Edwards also believes that states’ rights shouldn’t infringe on federal cannabis laws, either. He wrote that Congress’ 2014 directive not to enforce federal marijuana laws in states that legalized the drug was “gutless.” He also threatened that legalizing weed “could soon be very costly,” because he planned to introduce the “Stop Pot Act,” which “will defund governments that ignore federal law.”

Thirty-seven states currently have medical or recreational cannabis programs. But Edwards’ office told The Assembly that his Stop Pot Act would affect only the 22 states that allow recreational marijuana—most of which, though not all, lean Democratic.

>> Judge Ashley Watlington-Simms v. The First Amendment, Part II

Earlier this month, we told you about Judge Ashley Watlington-Simms, who placed Greensboro News & Record reporter Kenwyn Caranna under a gag order and ordered her notes seized—both apparent violations of North Carolina law—after discovering that Caranna was observing an open session of juvenile court, which she’s allowed to do. (By law, juvenile court sessions are open to the public until a judge closes them.) 

On Monday, Watlington-Simms sent us an email that attempted to explain her thinking, at least in part.  She is unable to discuss the protective order because it involved “several pending abuse, neglect, and dependency juvenile actions,” she wrote.

However, she added that children involved in those actions “have a right to privacy,” and said Rule 15 of the General Rules of Practice for Superior and District Court imposes “certain restrictions on the media as it relates to children in juvenile proceedings.” Watlington-Simms then quoted from Rule 15: “Coverage of the following types of judicial proceedings is expressly prohibited: adoption proceedings [and] juvenile proceedings.” The words “expressly prohibited” were highlighted. 

But Rule 15 did not apply to Caranna, a reporter taking notes in a notepad.
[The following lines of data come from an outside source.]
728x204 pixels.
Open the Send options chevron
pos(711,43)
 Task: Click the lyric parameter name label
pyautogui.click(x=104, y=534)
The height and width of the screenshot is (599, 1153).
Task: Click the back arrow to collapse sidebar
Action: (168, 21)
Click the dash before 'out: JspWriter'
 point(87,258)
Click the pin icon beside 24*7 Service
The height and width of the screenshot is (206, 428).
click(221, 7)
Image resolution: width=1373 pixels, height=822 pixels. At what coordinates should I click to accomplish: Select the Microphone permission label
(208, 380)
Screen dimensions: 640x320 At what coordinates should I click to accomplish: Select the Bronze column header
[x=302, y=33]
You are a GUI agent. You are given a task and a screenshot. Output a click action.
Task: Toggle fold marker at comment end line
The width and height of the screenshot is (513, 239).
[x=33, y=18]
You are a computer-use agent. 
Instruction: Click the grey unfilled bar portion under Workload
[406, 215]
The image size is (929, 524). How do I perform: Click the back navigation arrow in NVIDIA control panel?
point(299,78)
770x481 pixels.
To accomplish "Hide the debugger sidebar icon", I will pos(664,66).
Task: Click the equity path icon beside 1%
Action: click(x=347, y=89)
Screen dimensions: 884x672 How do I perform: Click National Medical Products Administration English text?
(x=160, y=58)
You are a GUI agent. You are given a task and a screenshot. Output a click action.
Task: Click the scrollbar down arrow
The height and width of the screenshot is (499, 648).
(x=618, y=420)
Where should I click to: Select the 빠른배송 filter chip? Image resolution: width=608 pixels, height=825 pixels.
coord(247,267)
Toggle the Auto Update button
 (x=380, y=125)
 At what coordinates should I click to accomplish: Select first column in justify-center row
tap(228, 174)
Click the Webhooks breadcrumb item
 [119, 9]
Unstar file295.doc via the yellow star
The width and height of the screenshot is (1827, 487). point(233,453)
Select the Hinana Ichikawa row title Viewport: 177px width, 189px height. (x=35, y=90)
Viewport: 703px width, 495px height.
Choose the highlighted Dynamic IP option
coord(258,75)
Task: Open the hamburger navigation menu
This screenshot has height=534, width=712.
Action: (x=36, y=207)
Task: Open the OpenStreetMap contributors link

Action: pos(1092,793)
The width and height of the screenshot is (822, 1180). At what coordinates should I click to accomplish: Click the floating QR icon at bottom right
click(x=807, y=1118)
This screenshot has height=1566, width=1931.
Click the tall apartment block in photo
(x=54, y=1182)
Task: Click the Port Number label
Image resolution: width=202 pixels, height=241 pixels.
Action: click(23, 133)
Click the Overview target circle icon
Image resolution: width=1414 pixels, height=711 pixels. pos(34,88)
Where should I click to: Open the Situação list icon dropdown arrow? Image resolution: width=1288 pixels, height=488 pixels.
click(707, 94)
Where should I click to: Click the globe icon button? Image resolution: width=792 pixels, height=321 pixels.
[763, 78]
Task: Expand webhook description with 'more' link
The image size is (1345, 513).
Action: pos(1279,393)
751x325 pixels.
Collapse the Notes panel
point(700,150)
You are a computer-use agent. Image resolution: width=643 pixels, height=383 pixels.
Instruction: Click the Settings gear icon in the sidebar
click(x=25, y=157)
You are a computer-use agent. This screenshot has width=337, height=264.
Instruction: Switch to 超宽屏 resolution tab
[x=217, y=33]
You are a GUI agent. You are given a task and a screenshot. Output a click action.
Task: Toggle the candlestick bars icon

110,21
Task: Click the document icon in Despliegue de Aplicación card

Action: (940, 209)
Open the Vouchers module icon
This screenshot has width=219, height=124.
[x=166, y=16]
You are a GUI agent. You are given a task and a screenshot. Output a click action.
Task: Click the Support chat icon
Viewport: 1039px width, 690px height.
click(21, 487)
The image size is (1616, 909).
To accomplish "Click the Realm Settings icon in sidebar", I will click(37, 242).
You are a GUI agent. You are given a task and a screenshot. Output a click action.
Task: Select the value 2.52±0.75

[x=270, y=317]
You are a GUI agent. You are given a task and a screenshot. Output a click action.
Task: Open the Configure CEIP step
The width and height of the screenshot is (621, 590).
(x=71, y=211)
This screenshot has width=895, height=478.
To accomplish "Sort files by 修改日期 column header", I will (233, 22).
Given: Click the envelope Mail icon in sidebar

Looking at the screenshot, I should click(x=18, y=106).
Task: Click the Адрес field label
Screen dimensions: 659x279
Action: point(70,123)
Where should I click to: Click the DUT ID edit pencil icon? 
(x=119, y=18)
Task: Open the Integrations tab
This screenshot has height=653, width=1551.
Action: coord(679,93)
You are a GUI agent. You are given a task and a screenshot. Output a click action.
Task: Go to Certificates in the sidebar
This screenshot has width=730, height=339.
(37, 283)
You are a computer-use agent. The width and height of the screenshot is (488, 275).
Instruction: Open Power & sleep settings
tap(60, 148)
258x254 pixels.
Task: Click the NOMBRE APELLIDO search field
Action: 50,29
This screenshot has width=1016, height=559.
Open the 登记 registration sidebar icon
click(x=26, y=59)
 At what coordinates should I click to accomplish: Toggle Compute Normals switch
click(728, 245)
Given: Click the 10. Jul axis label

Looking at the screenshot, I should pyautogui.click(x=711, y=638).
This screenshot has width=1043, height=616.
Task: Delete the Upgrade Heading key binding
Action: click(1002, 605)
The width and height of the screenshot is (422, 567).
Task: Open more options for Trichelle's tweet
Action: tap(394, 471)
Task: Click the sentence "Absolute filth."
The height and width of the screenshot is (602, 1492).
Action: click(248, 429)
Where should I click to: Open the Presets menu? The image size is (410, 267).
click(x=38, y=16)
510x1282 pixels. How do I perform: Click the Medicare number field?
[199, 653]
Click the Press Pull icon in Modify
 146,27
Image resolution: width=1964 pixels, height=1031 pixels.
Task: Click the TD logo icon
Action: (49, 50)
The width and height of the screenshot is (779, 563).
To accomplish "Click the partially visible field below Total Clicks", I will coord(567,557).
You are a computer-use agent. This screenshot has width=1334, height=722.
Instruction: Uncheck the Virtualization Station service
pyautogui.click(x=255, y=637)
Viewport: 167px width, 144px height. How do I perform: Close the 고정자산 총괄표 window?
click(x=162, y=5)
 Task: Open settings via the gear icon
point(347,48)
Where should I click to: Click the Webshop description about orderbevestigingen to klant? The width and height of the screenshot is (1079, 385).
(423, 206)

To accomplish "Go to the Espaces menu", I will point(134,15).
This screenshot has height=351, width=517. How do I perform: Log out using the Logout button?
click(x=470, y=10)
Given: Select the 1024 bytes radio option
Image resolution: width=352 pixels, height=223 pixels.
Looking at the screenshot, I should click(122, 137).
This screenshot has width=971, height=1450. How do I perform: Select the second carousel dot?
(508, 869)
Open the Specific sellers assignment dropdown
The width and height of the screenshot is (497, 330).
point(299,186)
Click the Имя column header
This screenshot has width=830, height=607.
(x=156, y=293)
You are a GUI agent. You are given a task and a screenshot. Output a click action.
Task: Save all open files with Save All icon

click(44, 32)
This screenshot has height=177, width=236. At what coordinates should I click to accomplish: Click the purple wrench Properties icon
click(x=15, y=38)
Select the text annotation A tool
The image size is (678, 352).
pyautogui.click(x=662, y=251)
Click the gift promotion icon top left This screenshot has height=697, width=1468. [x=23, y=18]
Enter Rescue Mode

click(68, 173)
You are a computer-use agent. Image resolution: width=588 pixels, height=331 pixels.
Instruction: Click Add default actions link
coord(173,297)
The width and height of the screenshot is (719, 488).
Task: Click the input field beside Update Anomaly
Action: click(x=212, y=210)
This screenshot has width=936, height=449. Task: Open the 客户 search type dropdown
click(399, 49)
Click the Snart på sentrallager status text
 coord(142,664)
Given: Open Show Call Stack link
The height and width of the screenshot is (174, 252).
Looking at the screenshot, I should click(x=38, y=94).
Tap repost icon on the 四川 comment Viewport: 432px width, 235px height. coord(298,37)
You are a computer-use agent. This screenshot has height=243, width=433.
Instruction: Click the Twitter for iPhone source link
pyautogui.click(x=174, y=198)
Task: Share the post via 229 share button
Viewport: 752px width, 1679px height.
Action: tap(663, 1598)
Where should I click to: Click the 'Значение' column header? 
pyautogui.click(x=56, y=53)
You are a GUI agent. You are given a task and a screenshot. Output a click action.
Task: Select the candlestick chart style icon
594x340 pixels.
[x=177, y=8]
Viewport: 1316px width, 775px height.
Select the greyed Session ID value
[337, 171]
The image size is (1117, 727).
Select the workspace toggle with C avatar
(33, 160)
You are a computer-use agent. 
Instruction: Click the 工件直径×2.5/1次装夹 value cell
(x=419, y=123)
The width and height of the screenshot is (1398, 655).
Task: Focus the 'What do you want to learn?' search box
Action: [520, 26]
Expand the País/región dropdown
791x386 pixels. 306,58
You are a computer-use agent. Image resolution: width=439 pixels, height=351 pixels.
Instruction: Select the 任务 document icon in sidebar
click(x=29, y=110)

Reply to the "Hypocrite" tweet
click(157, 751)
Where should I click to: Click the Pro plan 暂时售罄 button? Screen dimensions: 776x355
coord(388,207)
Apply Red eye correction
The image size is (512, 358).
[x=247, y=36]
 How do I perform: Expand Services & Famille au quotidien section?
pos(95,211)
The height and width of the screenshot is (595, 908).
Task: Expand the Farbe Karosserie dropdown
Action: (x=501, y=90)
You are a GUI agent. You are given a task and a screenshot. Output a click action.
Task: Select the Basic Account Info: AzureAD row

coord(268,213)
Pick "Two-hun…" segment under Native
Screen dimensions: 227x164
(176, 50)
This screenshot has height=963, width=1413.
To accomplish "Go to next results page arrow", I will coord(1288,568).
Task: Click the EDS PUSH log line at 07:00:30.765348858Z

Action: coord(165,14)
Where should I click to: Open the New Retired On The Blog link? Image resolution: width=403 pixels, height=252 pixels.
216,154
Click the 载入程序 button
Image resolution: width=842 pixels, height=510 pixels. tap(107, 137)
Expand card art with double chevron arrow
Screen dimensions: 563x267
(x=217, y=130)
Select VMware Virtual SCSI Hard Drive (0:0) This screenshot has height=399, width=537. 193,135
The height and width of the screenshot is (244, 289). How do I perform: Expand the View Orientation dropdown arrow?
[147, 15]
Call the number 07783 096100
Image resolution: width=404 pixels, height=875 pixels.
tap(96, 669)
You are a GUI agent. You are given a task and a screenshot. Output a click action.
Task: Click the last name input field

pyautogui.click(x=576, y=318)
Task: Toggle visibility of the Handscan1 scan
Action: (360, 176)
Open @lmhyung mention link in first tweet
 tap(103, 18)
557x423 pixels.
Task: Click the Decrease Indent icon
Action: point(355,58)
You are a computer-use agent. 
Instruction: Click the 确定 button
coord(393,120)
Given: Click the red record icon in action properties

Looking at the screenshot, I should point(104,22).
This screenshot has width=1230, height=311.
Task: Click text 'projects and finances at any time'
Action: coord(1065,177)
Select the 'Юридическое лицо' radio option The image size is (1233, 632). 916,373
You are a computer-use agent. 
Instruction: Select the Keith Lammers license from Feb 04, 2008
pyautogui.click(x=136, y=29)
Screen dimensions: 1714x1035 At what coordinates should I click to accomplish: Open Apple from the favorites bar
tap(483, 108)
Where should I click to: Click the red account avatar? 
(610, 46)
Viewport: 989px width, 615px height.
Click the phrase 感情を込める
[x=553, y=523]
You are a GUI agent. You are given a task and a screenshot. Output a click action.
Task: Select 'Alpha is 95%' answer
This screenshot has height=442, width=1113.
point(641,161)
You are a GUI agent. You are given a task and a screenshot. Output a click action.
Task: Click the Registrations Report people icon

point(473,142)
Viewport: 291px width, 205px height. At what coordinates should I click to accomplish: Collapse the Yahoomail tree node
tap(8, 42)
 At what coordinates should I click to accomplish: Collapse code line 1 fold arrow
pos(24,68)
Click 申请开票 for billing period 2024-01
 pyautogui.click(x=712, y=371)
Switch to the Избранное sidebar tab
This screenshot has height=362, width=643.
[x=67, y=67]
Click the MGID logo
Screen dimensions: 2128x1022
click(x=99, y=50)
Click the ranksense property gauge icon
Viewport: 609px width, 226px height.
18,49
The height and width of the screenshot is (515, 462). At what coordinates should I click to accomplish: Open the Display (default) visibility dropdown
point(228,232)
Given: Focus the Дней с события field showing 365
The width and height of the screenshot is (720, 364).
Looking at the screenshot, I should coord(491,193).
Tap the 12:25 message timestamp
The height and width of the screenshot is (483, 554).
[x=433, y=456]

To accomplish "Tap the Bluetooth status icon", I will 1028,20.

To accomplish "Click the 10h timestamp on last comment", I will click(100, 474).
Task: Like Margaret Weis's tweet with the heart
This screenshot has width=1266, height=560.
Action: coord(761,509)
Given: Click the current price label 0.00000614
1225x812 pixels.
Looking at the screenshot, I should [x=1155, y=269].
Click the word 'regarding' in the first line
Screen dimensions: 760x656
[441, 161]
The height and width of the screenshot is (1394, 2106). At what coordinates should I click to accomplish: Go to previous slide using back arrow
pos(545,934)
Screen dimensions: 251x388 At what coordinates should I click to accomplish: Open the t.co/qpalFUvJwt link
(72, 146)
That much is obvious from the title of the rule: “Electronic Media and Still Photography Coverage of Public Judicial Proceedings.” 

The rule’s first section—“definition”—also spells it out: “The terms ‘electronic media coverage’ and ‘electronic coverage’ are used in the generic sense to include coverage by television, motion picture and still photography cameras, broadcast microphones and recorders.”

Pressed for a more detailed explanation, the judge responded, “Even in public proceedings, there are still limitations to reporters, methods of reporting and specific disclosures as outlined in the general rules of practice for superior and district court and precedent of previous court cases that I cited in my previous response.”

“Please also notate [that] general notes regarding the policies of a particular courtroom are generally allowed,” she continued. “Especially when a reporter has made their presence known and given all parties an opportunity to be heard in reference to the observation. This gives the court the inclination that all notes taken (even those otherwise protected by other privacy laws) were lawfully obtained as outlined in the analysis in Oklahoma Publishing Co. v. District Court.”

But Oklahoma Publishing Co.—a 1977 case in which the U.S. Supreme Court reversed a state court decision barring journalists from “publishing, broadcasting, or disseminating, in any manner, the name or picture of (a) minor child” involved in a closed juvenile murder proceeding—doesn’t say journalists have to announce their presence in open court proceedings. It merely notes that, though Oklahoma closed juvenile hearings by default—North Carolina does not—the judge and attorneys in this case knew reporters were in the courtroom and did not object.

However, the Oklahoma Publishing Co. opinion did cite a 1976 decision in which it ruled that a “trial court was permitted in certain circumstances to close pretrial proceedings to the public,” but the judge could not “suppress publication of information from the hearing if the public was allowed to attend.”